Mapforce: mapping to CSV without column header line inserts hex FF FE FF FE

Discussion in 'XML' started by Lukas, Dec 9, 2005.

  1. Lukas

    Lukas Guest

    Hi Group,

    In Mapforce 2005 R3, when mapping to CSV with the "First row contains
    field names" option UN-checked on the CSV target component settings,
    the characters (hex) FF FE FF FE are inserted in the beginning of the
    first line when running Java code autogenerated by Mapforce.

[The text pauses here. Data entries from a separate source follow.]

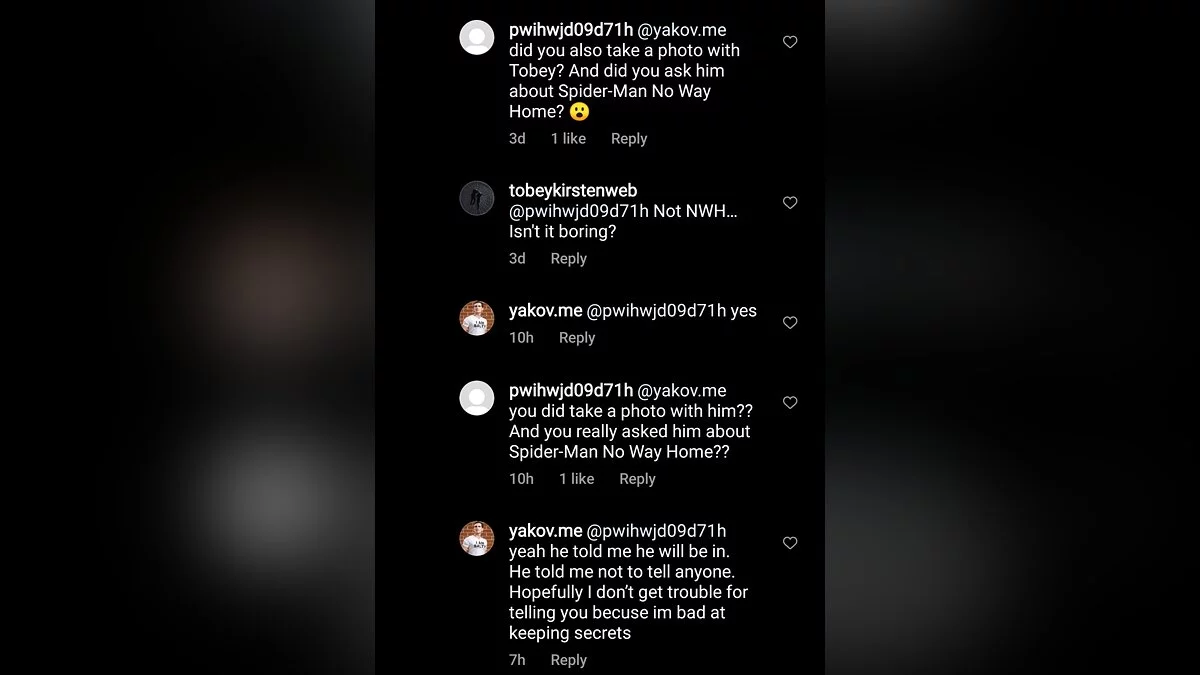Viewport: 1200px width, 675px height.
Task: Open tobeykirstenweb's profile avatar
Action: click(477, 198)
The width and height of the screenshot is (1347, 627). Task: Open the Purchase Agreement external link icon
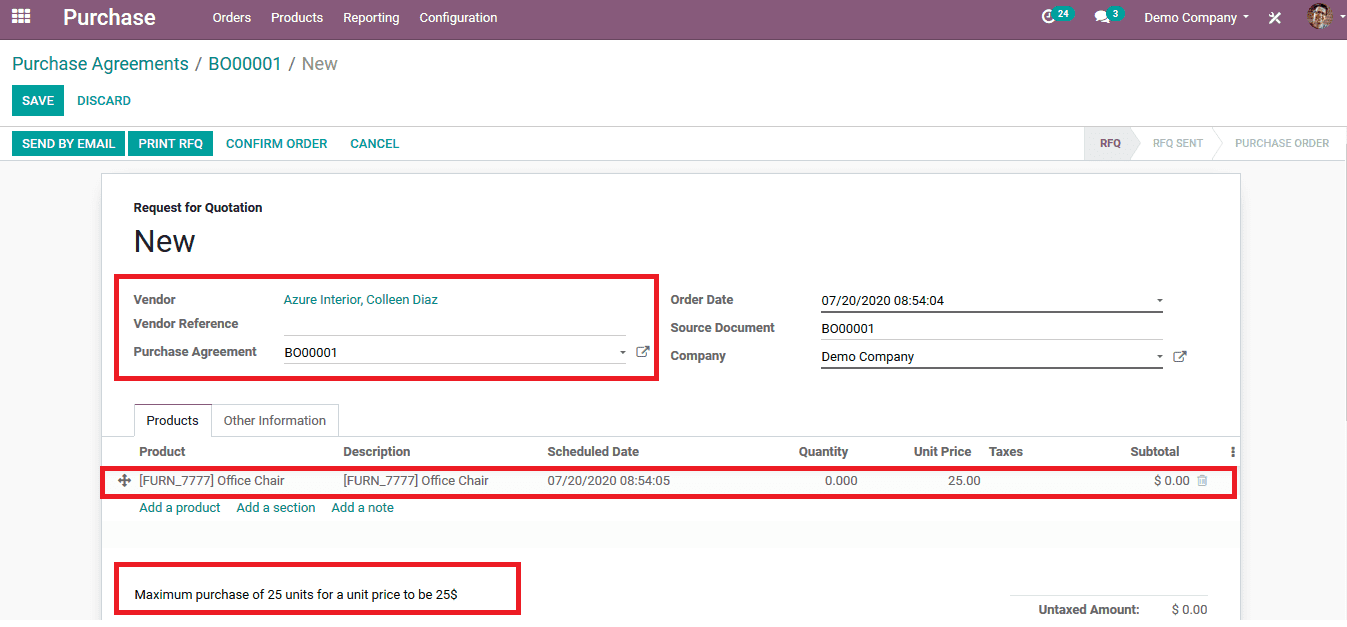tap(643, 352)
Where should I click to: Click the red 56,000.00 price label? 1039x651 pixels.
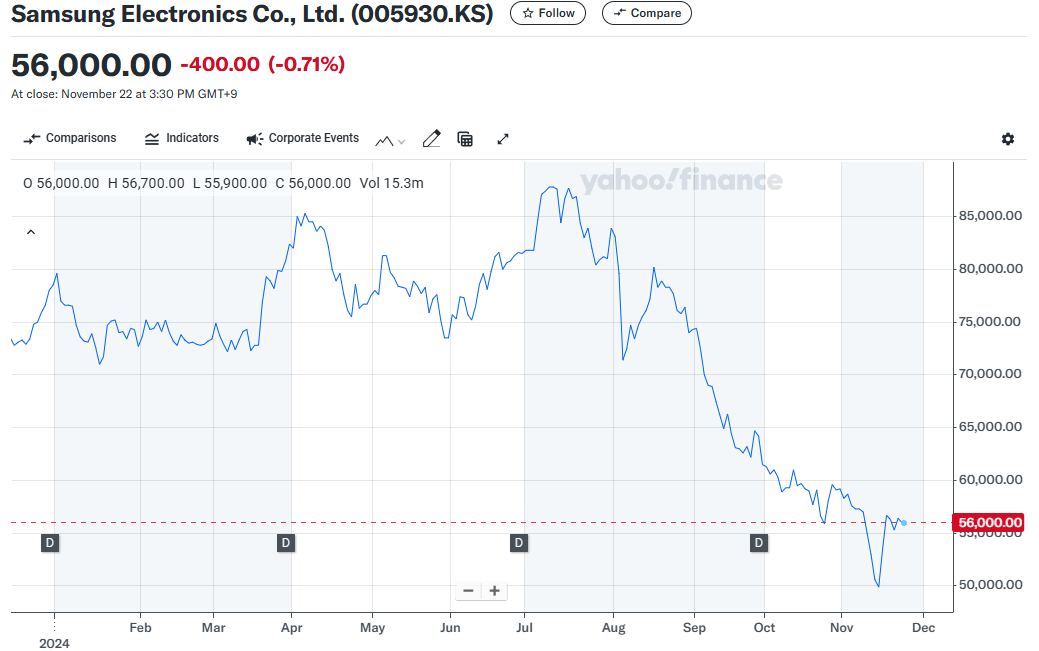(x=989, y=522)
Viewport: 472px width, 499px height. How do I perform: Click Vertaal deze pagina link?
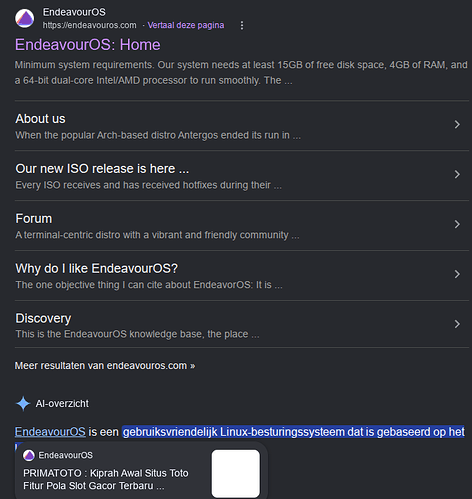pyautogui.click(x=186, y=25)
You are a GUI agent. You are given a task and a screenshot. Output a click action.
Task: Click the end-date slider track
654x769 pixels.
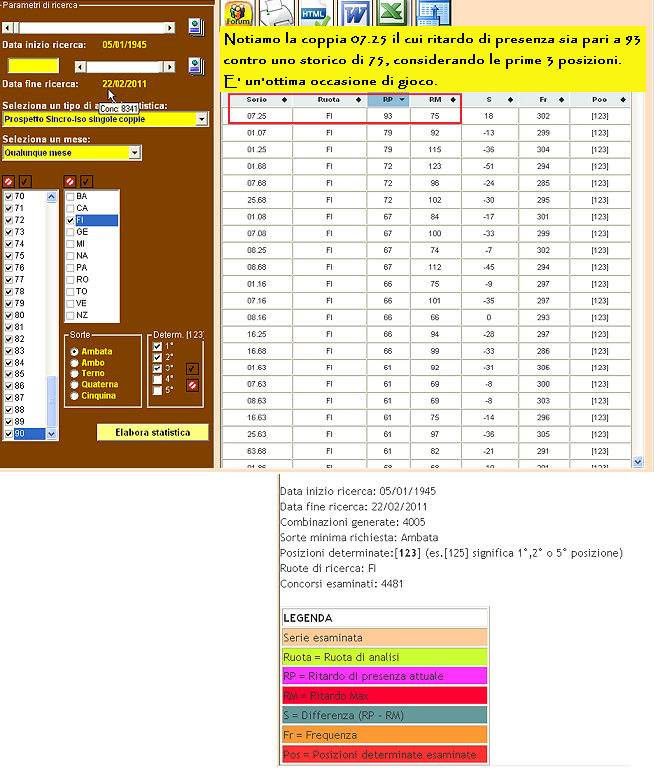(130, 66)
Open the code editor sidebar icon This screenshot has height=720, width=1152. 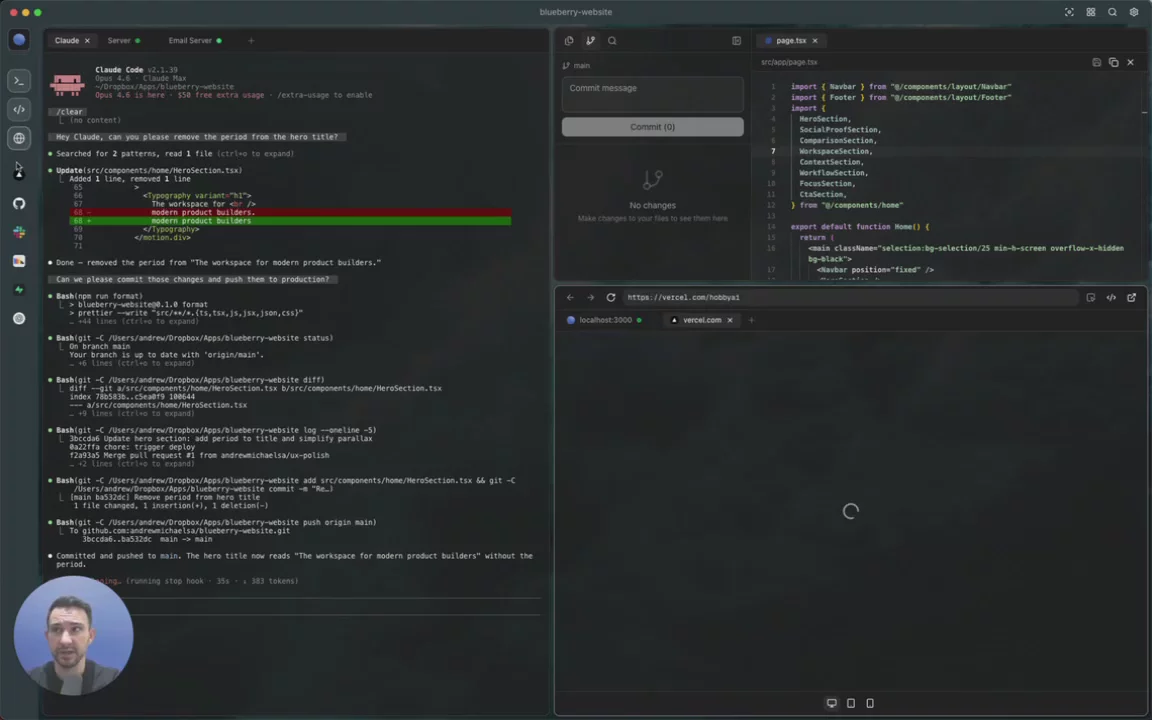[x=19, y=109]
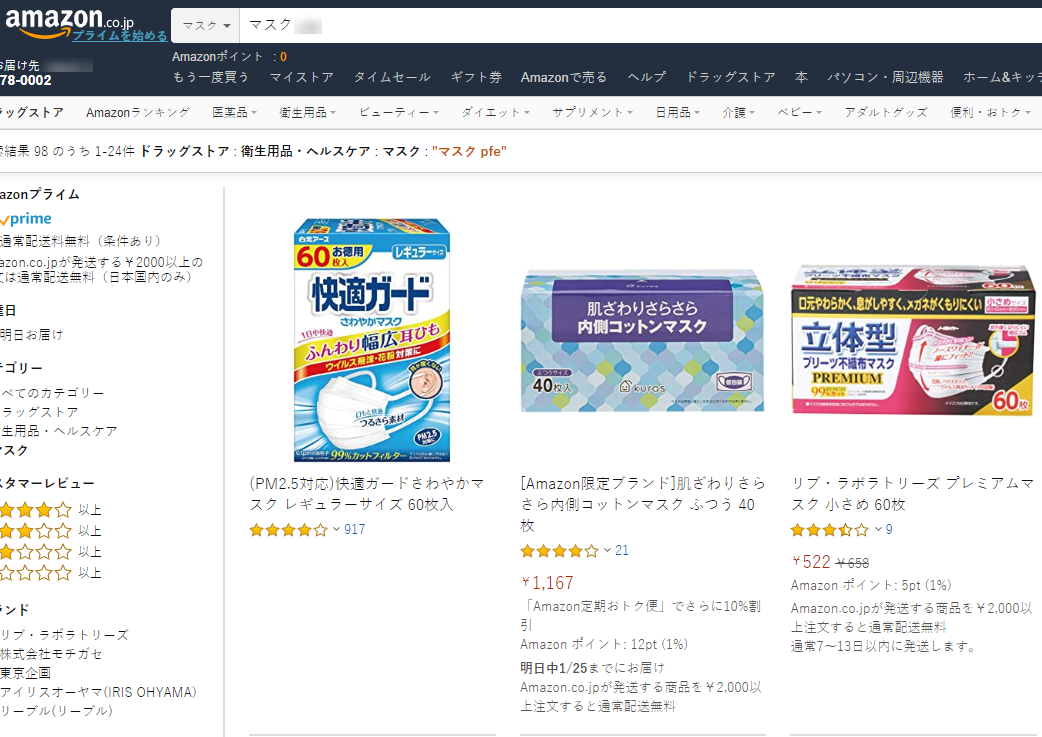
Task: Filter by two stars and up
Action: (x=36, y=552)
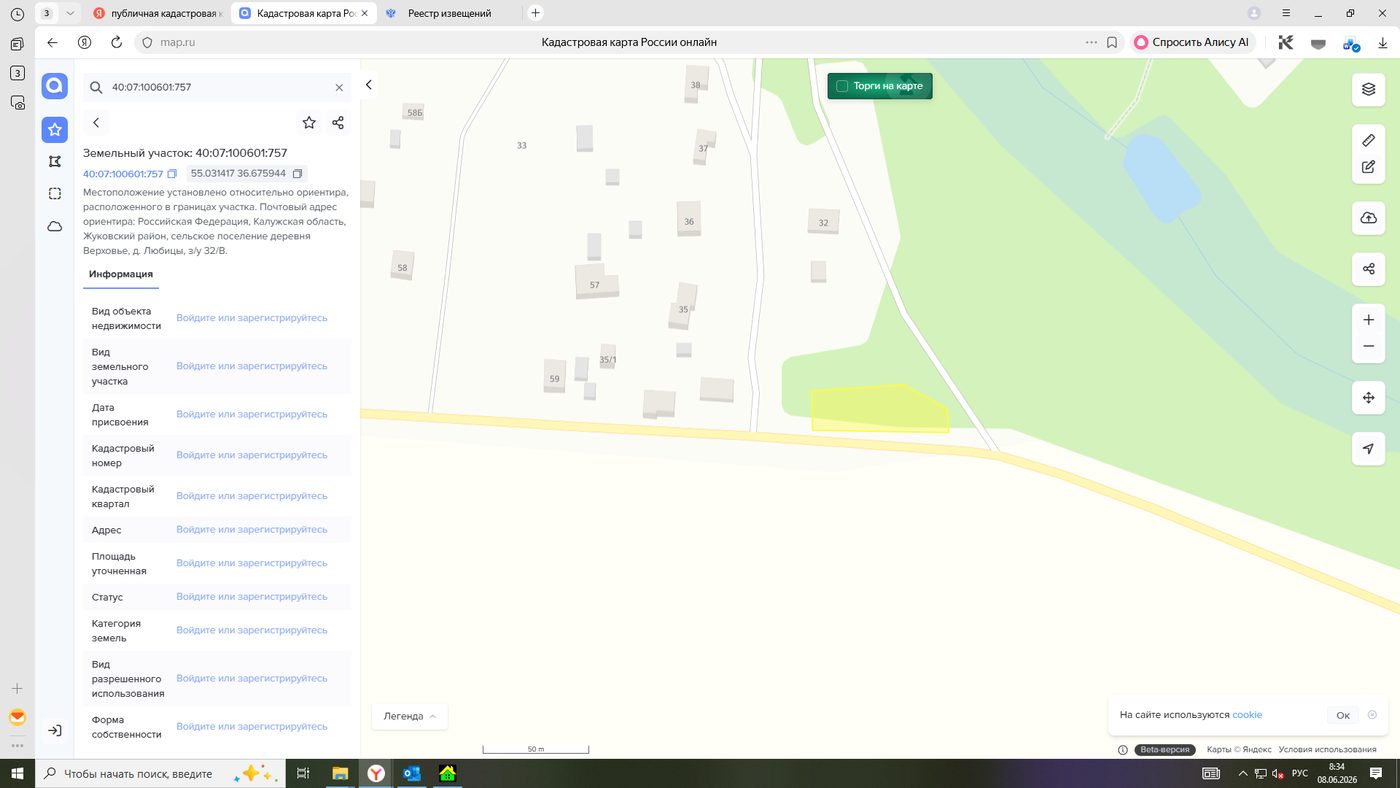
Task: Open tab group dropdown arrow
Action: (69, 13)
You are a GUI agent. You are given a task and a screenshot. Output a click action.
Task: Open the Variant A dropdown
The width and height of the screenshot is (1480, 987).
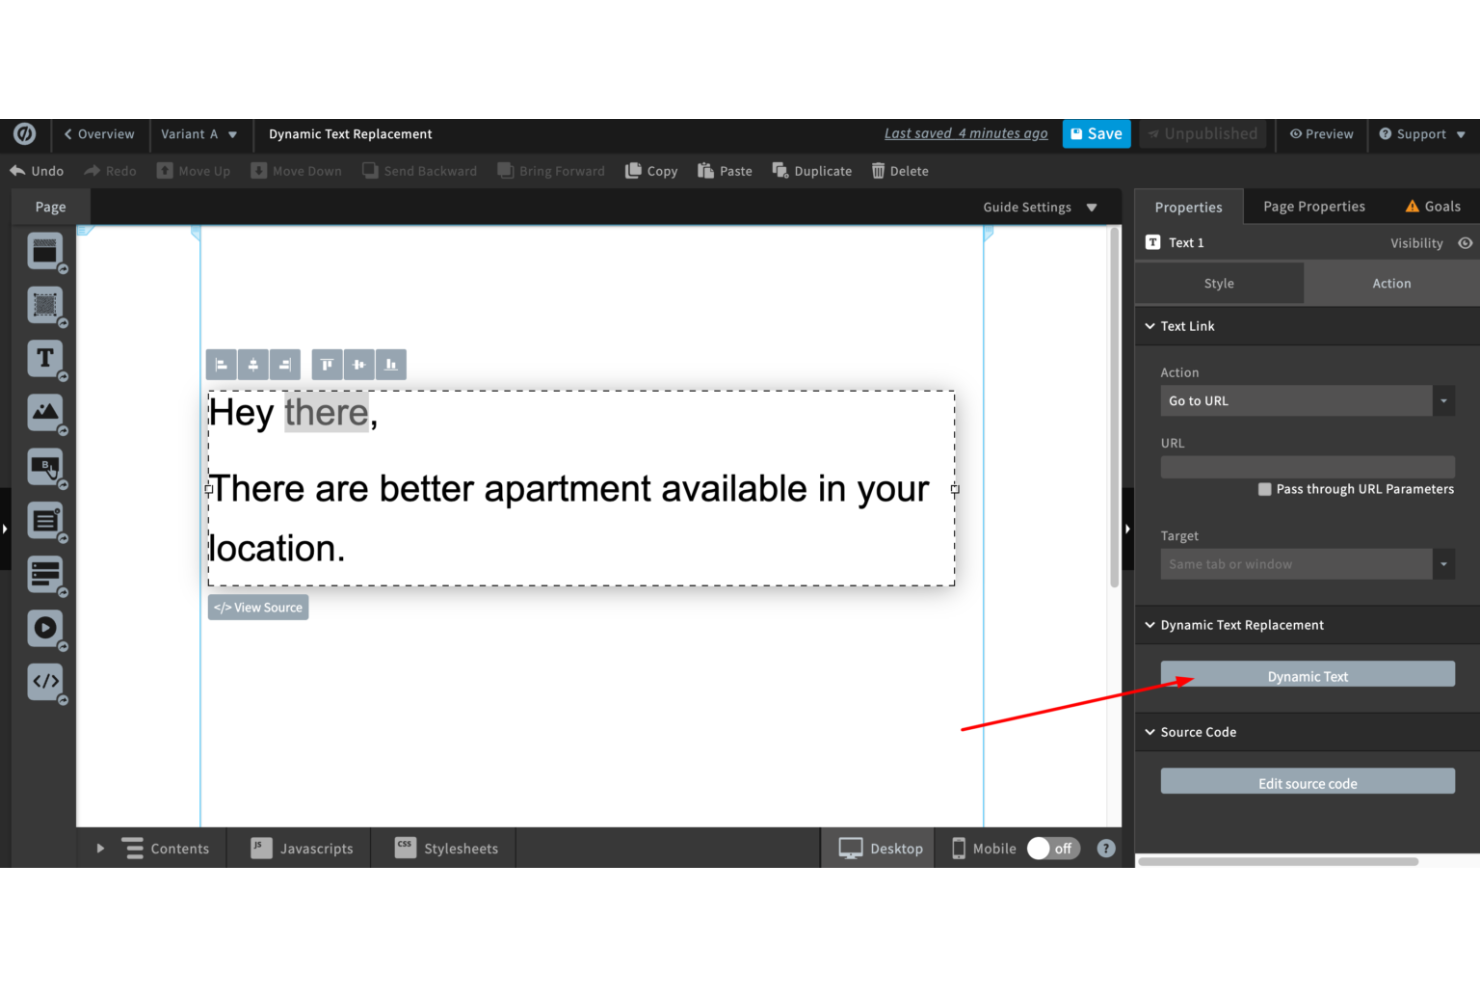pyautogui.click(x=200, y=134)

    In the output tab of the Mapforce application, this problem doesn't
    occur. I've not checked whether it occurs when running C#,C++ or XSLT
    autogenerated code.

    I've encountered this problem when mapping XML to CSV and CSV to CSV.

    Does anyone know whether this is this a known bug? Is it fixed in a
    later release?
    Any known workarounds?

    Not holding my breath,

    Lukas
     
    Lukas, Dec 9, 2005
    #1
    1. Advertising

  2. Lukas

    Lukas Guest

    Correction:

    My editor was displaying those bytes incorrectly.
    The bytes inserted are actually:

    EF BB BF
     
    Lukas, Dec 12, 2005
    #2
    1. Advertising

  3. Lukas

    Peter Flynn Guest

    Lukas wrote:

    > Hi Group,
    >
    > In Mapforce 2005 R3, when mapping to CSV with the "First row contains
    > field names" option UN-checked on the CSV target component settings,
    > the characters (hex) FF FE FF FE are inserted in the beginning of the
    > first line when running Java code autogenerated by Mapforce.
    >
    > In the output tab of the Mapforce application, this problem doesn't
    > occur. I've not checked whether it occurs when running C#,C++ or XSLT
    > autogenerated code.
    >
    > I've encountered this problem when mapping XML to CSV and CSV to CSV.
    >
    > Does anyone know whether this is this a known bug? Is it fixed in a
    > later release?
    > Any known workarounds?


    It's not a bug, it's part of XML. It's the Byte Order Mark (BOM) which
    is designed to signal to a processor before processing starts which
    16-bit character encoding is in use. It's being output because your
    processor is emitting UCS-2 which is probably unnecessary unless you
    are using a very wide range of character repertoire planes. Check the
    Mapforce output settings and switch to UTF-8 instead.

    ///Peter
    --
    See FAQ: http://xml.silmaril.ie/appendix/glossary/#bom
     
    Peter Flynn, Dec 12, 2005
    #3
  4. In article <>,
    Lukas <> wrote:

    >My editor was displaying those bytes incorrectly.
    >The bytes inserted are actually:
    >
    >EF BB BF


    I can't help you directly, but EF BB BF is the UTF-8 code for a
    byte-order mark (or "BOM"). Maybe you can look that up in the manual
    for your software.

    -- Richard
     
    Richard Tobin, Dec 13, 2005
    #4
  5. Lukas

    Lukas Guest

    Sorry for the confusion. The sequence was actually EF BB BF (UTF-8 BOM,
    as Richard notes).

    What confuses me about the UTF-8 BOM issue:

    A) In XML: Since I'm using UTF-8, which is a 7 bit encoding, and the
    xml processing instruction says so explicitly, why would I want to have
    nasty binary at the start of my document?

    B)
    * In Text (CSV): some articles claim that Windows Notepad handles the
    BOM gracefully, but in our project the issue would've not even been
    raised if our editors had not displayed spurious characters;
    ... "" (if you view this in ISO 8859-1) in Notepad, a dot in
    Ultraedit 8.2. When switching to hex in Ultraedit, completely wrong
    values are being displayed throug the length of the doc.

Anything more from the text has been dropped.